---------- Provided information
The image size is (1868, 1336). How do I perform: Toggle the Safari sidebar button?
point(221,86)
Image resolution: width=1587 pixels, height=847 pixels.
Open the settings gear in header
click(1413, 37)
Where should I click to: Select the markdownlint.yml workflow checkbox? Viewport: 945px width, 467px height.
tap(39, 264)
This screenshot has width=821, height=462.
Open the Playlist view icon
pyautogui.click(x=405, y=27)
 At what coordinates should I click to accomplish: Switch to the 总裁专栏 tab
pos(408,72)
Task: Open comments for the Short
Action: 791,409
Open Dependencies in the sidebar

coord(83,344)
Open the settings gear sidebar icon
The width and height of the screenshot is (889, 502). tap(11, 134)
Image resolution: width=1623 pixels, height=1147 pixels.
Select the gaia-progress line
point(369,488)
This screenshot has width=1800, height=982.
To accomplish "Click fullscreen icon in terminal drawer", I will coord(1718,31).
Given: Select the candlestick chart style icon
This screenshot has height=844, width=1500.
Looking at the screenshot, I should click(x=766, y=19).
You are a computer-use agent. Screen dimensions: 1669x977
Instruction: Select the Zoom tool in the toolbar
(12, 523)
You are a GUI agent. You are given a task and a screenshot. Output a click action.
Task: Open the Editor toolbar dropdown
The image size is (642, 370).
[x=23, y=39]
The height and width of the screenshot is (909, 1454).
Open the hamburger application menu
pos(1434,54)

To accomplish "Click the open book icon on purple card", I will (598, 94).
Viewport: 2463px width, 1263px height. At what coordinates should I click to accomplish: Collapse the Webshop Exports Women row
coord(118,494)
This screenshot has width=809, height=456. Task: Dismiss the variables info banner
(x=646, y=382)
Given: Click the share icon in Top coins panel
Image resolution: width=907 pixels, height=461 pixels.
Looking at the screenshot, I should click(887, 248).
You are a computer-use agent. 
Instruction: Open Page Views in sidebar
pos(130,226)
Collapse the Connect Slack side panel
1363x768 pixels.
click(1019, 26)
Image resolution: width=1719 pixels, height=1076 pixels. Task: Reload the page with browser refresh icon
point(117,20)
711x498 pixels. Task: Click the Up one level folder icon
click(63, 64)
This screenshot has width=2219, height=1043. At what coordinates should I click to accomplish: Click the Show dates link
--------------------
- What you will do
Go through the entries above and copy out every line that includes the word "agent".

- The answer
You are a computer-use agent. Screen dimensions: 1669x977
You are a GUI agent. You are given a task and a screenshot. Output a click action.
You are a computer-use agent. 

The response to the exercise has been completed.